I am in agreement about adding flexibility to the way temporary headers are included. I spent 6 hours changing code, searching the Interwebs, and…er…changing code, only to learn that my code was fine from the beginning. Turns out this Postman issue was the culprit.
In my case I am using Drupal REST API with OAuth2 authentication. Since I am using OAuth there should be no need for an X-CSRF-Token header to be sent on POST requests; but, Drupal kept insisting that it wanted to see that header. I searched everything on Drupal.org and changed every aspect of my code to figure out the problem. After reading this thread I realized that Postman was adding a Cookie header, which, in turn, caused Drupal to expect the X-CSRF-Token header. I have properly defined Authorization in Postman to use “Bearer Token”. I had no reason to expect that extra crap was being sent that only served to anger Drupal and muddle the situation.

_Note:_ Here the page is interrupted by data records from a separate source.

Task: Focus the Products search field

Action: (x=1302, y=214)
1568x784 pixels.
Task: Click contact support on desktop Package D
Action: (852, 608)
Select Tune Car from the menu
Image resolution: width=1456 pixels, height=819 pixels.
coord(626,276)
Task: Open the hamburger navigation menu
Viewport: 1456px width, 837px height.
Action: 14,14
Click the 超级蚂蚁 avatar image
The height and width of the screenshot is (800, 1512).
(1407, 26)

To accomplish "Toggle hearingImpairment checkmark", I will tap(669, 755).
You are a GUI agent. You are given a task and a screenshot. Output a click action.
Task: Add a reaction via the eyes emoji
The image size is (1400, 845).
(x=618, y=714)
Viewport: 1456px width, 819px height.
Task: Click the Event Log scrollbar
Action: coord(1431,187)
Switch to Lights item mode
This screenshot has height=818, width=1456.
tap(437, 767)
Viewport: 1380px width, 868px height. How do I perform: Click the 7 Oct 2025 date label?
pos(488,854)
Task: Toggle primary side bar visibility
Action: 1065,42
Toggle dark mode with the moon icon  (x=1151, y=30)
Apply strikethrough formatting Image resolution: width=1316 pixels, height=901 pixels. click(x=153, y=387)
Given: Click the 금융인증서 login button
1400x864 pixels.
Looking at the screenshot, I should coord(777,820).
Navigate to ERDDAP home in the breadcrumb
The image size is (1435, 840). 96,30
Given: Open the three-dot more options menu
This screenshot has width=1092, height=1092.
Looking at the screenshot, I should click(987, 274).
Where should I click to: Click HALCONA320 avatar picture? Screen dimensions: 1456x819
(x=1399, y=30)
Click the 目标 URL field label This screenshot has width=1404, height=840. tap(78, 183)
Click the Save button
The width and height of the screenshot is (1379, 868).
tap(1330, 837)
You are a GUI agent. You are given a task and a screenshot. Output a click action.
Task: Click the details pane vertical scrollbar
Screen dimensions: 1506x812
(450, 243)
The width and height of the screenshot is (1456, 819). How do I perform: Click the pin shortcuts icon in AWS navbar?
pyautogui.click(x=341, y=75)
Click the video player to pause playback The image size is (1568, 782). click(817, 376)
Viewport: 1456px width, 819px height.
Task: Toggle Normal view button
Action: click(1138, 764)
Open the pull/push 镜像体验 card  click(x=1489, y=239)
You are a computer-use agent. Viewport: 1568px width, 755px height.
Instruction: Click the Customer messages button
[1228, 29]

I am one of the lucky developers who found a workaround in Postman to mitigate this behavior. For other developers who are having a problem with unwanted Cookie Headers:
First you must add your domain name to the whitelist in the Cookies modal (accessed via the Cookies link that appears below the Send button). Then, under the “Pre-request Script” section of the request, you can add the following to delete Postman cookies before sending the request:
const cookieJar = pm.cookies.jar();
cookieJar.clear(“yourdomain.name”);
Hopefully this saves at least one person the headache of figuring it out themselves. For folks who have a different type of Postman header problem, you may be toast based on the responses in this thread.